Cardiovascular Disease (CVD)

Heart disease continues to be the leading cause of death in the U.S. Racial and ethnic minorities and individuals with low-socioeconomic status are most adversely impacted. Several studies are underway to study CVD in these populations. The Multi-Ethnic Study of Atherosclerosis is conducting investigations that detect CVD non-invasively before it has produced clinical signs and symptoms in a cohort consisting of whites, African Americans, Hispanic Americans, and Asian Americans.

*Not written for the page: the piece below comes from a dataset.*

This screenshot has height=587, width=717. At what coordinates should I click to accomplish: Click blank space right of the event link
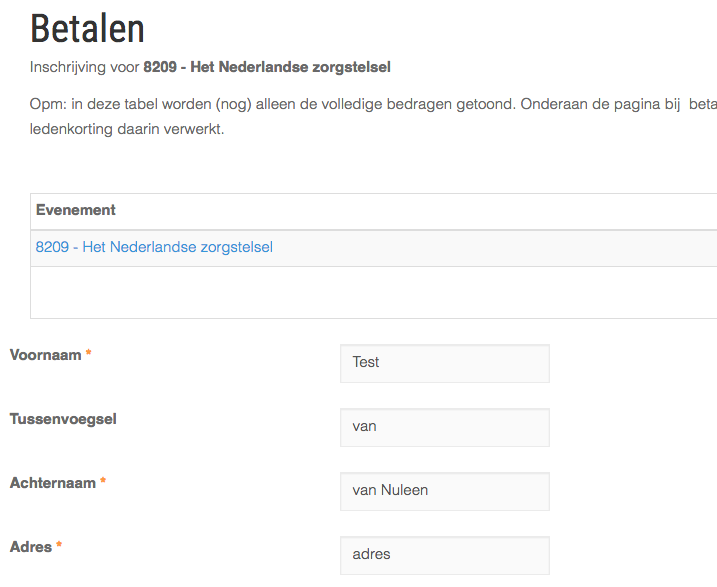pyautogui.click(x=500, y=247)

The Jackson Heart Study is studying the physiological, environmental, social and genetic factors related to cardiovascular disease and the high rates of complications from hypertension in African Americans, including, stroke, kidney disease, and congestive heart disease. Other studies include the Strong Heart Study of American Indians, and the Genetics of Coronary Artery Disease in Alaska Natives (GOCADAN).

Eye Disease

Latinos living in the United States have higher rates of eye disease and visual impairments compared to other ethnic groups. The Los Angeles Latino Eye Study (LALES) is the largest epidemiological study of visual impairment in Latinos conducted in the U.S. Researchers found that Latinos had high rates of diabetic retinopathy, an eye complication of diabetes; and open-angle glaucoma, a disease that damages the optic nerve. One in five individuals with diabetes was newly diagnosed during the study. One in five adult Latinos had cataract. Overall, Latinos were much more likely to have received general medical care than to have received eye care. This study re-affirms the importance of increased awareness about diseases of the eye.

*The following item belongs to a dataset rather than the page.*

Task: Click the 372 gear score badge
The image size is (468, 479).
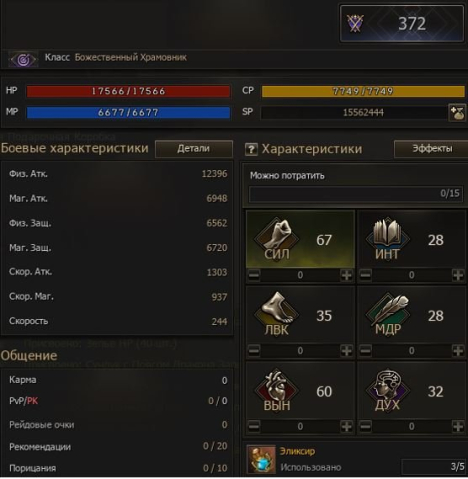Action: (402, 23)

The NIH is developing institutional capacity to conduct research relevant to health disparities. It also funds research training of underrepresented individuals in order to promote a culturally diverse biomedical research enterprise.

NCMHD Centers of Excellence conduct research on health disparities within several disease areas and conditions, such as, cancer, cardiovascular diseases, stroke, diabetes, nutrition, obesity and maternal and infant health.

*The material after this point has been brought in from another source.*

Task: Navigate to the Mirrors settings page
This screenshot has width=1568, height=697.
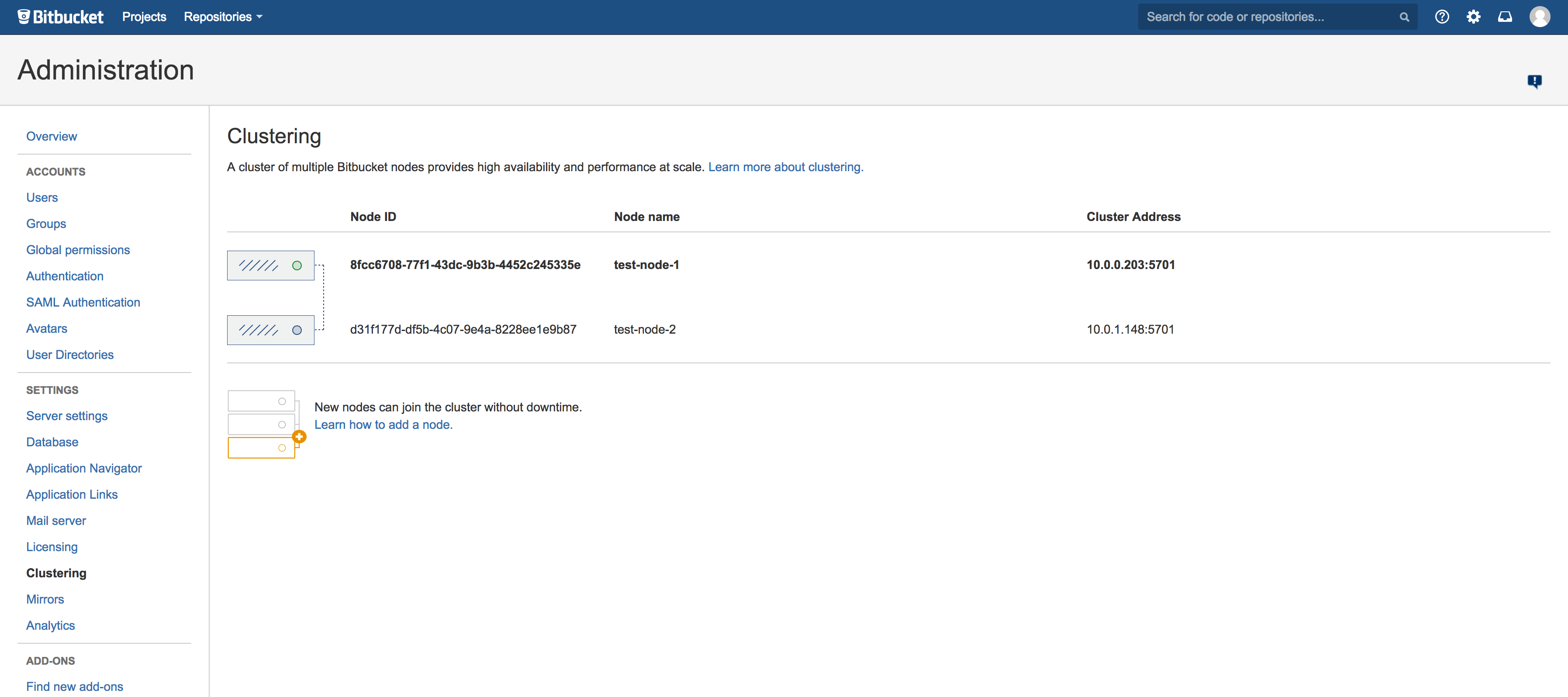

Community-Based Participatory Research awards engage scientists and communities in health disparities research.

Loan Repayment awards promote research careers in basic, clinical, and behavioral research for young scientists from underserved communities.

Minority Health and Health Disparities International Research Training (MHIRT) awards support young scientists conducting scientific research abroad.

The Bridges to the Future Program helps students transition from Associates to the Baccalaureate degree and from the Masters degree to the Doctoral degree.

Minority Biomedical Research Support (MBRS), Research Infrastructure in Minority Institutions (RIMI) and Research Endowment grants support research and strengthen the biomedical research capability of the eligible institutions.


Numerous NIH health education campaigns are bringing useful health information to diverse communities:

The HIV Communications Campaign is increasing awareness of HIV vaccine, treatment, and prevention among Hispanic Americans and African Americans.

Real Men Real Depression, launched in 2003, is raising awareness about depression in Native American, Latino, Asian, and African American communities.

The Back to Sleep campaign marks its twelfth anniversary with renewed efforts to reduce Sudden Infant Death Syndrome (SIDS) in the African American community by reminding parents and caregivers to place infants on their backs to sleep.


Racial and ethnic minority populations in the U.S. will double in size some time in the 21st century according to the U.S. Census Bureau. As the pace of creating and translating new scientific knowledge into prevention and treatment strategies accelerates, the NIH Health Disparities Research Agenda ensures that the needs of ethnic and racial minorities, rural communities and the urban poor will be addressed. The NIH would like to see that all Americans enjoy improved public health.